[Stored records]
+--

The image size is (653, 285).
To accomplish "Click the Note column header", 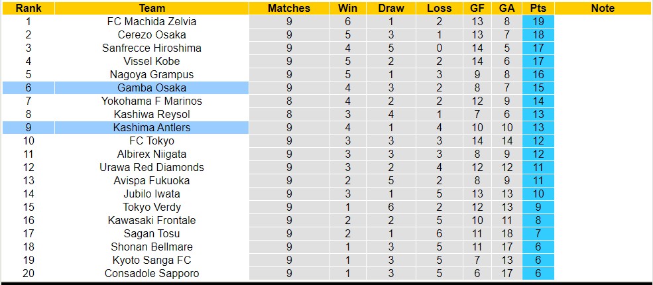I will [x=603, y=9].
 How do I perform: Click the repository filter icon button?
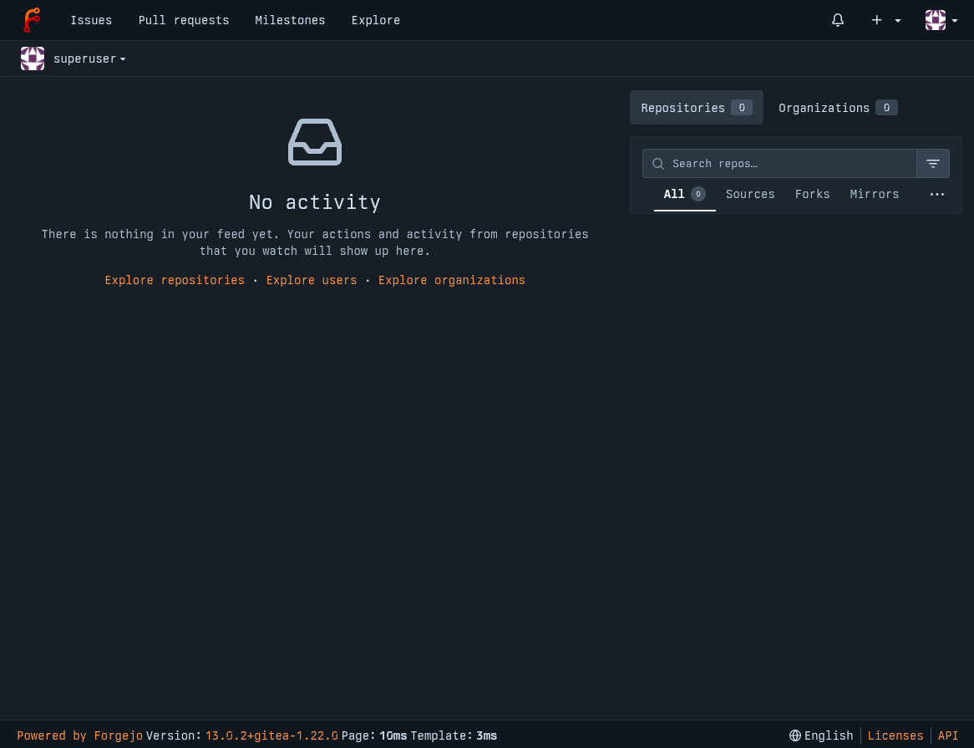[x=933, y=164]
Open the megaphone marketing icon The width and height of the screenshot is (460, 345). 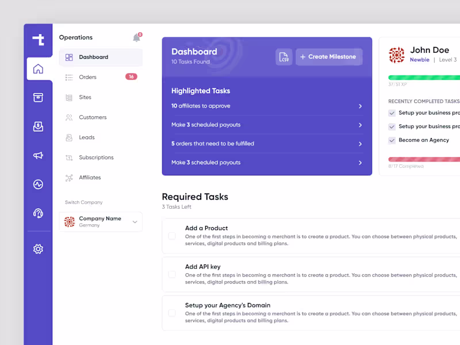38,155
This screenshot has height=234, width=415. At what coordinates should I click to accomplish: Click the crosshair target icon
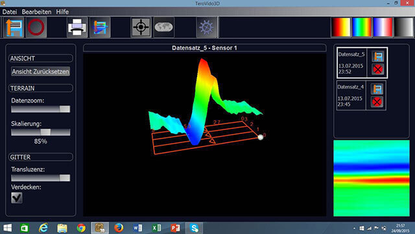(x=141, y=27)
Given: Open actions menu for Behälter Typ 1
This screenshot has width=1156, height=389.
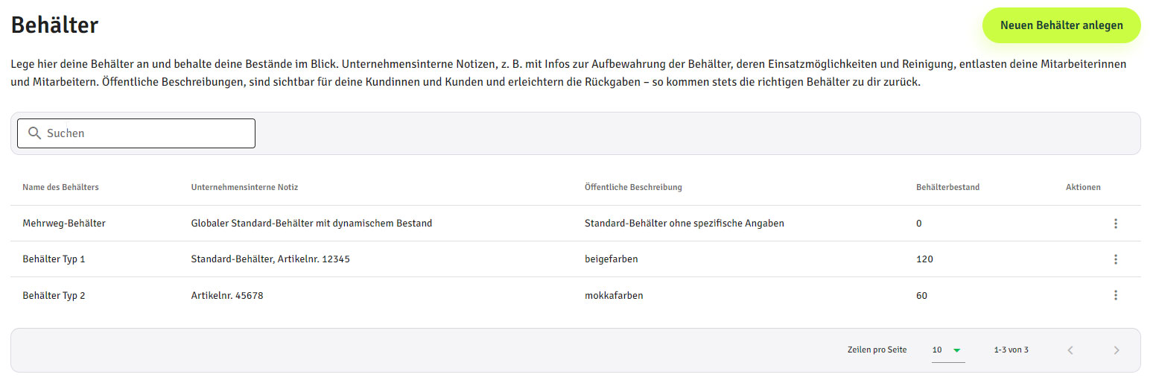Looking at the screenshot, I should 1115,259.
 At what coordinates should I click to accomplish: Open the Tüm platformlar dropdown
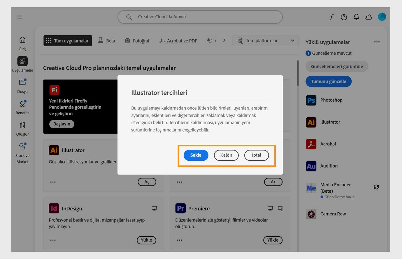pos(265,40)
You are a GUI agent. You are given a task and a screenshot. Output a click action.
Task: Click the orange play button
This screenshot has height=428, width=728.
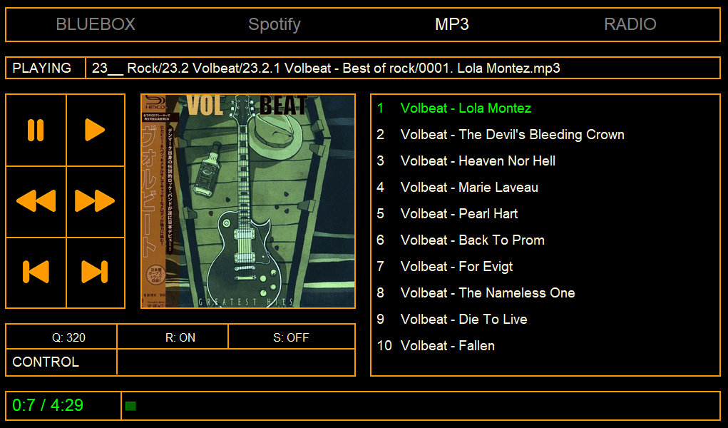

+--

# EXERCISE DIRECTIONS
Working from the line with "At what coordinates should I click to accomplish: Open" down through the last line of the records, give every line again exactly, but no pictures.

# EXPECTED ANSWER
 At what coordinates should I click to accomplish: Open the Tüm platformlar dropdown
pos(265,40)
You are a GUI agent. You are given a task and a screenshot. Output a click action.
Task: Click the orange play button
This screenshot has height=428, width=728.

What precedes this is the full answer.